Kaldi, an open-source speech recognition toolkit, has been updated with integration with the open-source TensorFlow deep learning library.
Developers Yishay Carmiel and Hainan Xu of Seattle-based IntelligentWire are behind the integration, and their plan is to use the combination to accelerate the advancement of automatic speech recognition (ASR) systems.
IntelligentWire specializes in cloud software that helps businesses gather analytics from live phone conversations between representatives and customers and automatically handles data entry and responding to requests. The corporation currently focuses on the contact center market, which amasses over 50 billion hours in phone calls and 25 billion hours in business application use across 22 million agents worldwide each year, according to the post.
“For an ASR system to be useful in this context, it must not only deliver an accurate transcription but do so with very low latency in a way that can be scaled to support many thousands of concurrent conversations efficiently,” Carmiel wrote in a post on the Google Developers Blog along with Staff Research Engineer at Google, Raziel Alvarez.

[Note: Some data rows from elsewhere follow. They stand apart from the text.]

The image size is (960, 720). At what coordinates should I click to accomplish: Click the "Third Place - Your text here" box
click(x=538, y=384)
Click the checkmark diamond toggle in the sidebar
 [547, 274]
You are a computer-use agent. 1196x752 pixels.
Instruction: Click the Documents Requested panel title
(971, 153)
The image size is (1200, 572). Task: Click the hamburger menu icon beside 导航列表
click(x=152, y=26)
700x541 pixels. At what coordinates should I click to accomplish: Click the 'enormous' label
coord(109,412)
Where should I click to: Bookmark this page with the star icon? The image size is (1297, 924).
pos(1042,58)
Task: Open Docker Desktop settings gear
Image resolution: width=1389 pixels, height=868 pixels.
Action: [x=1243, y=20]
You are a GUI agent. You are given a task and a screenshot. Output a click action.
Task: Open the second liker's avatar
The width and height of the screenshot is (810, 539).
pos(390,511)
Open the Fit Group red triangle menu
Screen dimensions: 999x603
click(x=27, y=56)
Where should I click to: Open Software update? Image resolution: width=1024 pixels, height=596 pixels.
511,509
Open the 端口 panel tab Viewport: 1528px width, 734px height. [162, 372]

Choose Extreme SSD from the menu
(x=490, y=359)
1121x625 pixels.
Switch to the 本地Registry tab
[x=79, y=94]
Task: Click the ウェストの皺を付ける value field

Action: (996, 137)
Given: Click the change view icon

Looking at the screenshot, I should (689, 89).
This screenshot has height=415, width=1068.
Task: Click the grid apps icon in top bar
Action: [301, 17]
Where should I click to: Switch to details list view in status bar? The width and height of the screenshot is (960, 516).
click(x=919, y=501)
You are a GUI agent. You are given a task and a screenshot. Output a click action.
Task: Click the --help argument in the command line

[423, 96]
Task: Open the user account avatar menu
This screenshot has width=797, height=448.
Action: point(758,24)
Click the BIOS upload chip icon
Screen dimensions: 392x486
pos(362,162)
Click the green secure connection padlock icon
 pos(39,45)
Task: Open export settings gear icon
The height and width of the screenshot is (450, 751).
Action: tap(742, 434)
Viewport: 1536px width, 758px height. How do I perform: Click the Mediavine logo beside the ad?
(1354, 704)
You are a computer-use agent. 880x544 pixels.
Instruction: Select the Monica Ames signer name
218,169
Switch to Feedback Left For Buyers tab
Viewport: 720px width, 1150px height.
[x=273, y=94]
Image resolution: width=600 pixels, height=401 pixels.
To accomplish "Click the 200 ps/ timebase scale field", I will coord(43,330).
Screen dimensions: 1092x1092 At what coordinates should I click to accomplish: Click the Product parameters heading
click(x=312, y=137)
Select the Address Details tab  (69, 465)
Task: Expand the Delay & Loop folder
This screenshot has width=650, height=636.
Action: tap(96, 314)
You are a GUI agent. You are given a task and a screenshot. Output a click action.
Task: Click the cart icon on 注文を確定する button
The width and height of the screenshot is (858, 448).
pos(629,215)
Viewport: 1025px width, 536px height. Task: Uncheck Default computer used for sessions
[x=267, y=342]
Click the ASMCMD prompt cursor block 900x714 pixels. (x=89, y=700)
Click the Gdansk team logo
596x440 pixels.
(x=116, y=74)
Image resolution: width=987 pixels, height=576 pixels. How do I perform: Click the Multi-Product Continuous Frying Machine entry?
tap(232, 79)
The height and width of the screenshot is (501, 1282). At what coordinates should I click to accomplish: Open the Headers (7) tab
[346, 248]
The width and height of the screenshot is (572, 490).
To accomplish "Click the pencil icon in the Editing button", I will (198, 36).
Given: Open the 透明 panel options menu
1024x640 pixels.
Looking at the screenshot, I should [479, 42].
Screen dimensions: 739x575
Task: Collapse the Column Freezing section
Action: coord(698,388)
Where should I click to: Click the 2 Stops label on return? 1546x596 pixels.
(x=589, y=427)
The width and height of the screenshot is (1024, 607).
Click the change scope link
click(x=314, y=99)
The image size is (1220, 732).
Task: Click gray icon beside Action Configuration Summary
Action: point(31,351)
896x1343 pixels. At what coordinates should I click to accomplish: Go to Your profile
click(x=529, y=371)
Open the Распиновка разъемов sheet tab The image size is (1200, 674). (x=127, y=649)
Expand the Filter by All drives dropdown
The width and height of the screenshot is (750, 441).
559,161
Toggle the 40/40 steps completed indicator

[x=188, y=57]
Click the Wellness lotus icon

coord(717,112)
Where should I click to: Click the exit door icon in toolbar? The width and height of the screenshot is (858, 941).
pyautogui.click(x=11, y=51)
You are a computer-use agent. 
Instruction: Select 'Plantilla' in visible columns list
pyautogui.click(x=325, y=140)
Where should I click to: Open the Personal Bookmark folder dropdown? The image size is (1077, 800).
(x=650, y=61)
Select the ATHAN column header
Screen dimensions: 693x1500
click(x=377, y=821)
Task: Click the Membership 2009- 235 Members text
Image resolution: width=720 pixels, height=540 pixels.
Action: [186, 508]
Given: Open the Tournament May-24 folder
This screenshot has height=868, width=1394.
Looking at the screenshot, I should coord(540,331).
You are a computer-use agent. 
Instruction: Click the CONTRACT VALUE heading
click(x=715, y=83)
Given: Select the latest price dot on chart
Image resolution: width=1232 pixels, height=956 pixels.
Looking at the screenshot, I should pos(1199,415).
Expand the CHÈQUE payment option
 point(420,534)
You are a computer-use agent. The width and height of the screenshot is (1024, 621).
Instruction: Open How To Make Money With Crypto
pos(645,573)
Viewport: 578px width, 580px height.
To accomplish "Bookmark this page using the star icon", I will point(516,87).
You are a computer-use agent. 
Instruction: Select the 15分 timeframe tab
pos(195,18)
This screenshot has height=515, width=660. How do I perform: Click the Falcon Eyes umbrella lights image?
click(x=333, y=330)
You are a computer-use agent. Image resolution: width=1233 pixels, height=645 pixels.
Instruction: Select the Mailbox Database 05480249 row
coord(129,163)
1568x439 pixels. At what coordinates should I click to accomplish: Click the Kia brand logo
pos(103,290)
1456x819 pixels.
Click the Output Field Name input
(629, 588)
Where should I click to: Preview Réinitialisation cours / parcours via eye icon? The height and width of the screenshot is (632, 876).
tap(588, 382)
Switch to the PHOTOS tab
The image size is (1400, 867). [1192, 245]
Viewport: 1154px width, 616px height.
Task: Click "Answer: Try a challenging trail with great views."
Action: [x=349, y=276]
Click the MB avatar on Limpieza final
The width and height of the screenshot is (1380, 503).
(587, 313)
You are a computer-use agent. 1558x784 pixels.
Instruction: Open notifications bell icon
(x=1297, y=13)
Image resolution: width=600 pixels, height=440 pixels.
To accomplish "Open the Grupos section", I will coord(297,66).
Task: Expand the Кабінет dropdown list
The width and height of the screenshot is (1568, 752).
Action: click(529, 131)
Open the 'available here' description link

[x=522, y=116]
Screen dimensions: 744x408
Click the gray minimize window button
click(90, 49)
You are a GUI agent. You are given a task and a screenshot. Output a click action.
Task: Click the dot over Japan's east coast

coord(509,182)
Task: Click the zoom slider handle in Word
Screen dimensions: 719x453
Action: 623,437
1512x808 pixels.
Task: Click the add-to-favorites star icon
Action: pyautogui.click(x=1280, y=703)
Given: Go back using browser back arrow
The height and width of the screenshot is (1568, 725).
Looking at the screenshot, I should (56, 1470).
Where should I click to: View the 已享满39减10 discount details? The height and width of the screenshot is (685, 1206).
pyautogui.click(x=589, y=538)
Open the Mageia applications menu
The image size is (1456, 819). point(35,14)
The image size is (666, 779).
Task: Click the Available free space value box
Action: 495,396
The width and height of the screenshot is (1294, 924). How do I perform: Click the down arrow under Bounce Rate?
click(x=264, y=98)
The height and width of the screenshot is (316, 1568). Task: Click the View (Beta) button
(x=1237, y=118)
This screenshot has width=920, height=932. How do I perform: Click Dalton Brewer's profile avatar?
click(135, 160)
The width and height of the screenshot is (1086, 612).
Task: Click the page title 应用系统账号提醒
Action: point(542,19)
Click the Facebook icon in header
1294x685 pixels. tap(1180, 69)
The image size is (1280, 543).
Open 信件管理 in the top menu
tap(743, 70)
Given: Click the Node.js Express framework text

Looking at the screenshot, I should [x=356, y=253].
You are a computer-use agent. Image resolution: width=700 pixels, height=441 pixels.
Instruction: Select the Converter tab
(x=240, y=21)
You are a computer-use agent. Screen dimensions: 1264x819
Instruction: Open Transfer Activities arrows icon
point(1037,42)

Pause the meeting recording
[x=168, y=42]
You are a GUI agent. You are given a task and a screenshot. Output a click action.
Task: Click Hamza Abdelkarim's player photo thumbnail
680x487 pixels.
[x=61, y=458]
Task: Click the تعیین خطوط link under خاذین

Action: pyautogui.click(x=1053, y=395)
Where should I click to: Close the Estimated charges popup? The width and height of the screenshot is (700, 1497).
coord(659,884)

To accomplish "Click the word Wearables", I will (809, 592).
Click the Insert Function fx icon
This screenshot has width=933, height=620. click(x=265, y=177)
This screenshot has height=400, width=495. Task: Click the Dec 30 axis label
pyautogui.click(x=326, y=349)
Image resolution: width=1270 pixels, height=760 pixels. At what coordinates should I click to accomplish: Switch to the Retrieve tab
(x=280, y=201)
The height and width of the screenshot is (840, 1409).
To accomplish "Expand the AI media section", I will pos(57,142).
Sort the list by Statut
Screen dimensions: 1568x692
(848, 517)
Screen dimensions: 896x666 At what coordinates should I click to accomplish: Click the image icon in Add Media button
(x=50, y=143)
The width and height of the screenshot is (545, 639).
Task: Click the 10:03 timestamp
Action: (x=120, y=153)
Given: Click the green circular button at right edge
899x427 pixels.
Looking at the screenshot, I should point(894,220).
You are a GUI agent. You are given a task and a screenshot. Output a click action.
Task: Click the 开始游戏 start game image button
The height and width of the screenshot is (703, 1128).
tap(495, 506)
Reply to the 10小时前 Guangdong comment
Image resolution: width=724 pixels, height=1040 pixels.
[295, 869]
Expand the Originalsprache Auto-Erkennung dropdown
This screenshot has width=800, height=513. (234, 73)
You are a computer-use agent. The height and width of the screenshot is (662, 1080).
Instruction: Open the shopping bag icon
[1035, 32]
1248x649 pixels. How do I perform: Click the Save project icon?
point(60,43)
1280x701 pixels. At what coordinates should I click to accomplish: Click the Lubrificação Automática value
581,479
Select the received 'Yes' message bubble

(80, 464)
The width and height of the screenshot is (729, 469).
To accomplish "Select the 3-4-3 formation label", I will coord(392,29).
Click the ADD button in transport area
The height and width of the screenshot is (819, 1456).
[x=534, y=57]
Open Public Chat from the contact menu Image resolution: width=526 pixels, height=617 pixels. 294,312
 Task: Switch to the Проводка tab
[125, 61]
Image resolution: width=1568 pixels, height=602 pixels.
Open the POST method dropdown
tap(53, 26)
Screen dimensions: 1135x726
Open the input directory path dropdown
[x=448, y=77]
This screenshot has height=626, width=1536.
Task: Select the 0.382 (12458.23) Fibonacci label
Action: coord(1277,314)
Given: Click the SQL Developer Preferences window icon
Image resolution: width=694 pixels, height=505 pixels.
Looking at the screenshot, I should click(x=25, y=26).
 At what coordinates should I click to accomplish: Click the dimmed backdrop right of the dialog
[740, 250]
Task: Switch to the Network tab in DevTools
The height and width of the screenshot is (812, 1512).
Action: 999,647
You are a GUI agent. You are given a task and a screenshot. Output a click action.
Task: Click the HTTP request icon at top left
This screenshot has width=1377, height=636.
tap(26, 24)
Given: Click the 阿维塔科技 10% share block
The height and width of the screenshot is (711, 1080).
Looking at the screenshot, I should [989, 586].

“For IntelligentWire, the integration of TensorFlow into Kaldi has reduced the ASR development cycle by an order of magnitude,” the post reads. “If a language model already exists in TensorFlow, then going from model to proof of concept can take days rather than weeks; for new models, the development time can be reduced from months to weeks.”
The primary issues they need to overcome in ASR are all things the developers think will be much more quickly handled with deep learning models: algorithms that are adaptable and expandable, knowing what data is valuable in the context of multiple languages and acoustic environments, and the pure computational power required to parse raw audio into something usable.
Carmiel and Xu hope that by bringing together two “vibrant” and active open-source user-bases, speech-based products and research will see an abundance of breakthroughs.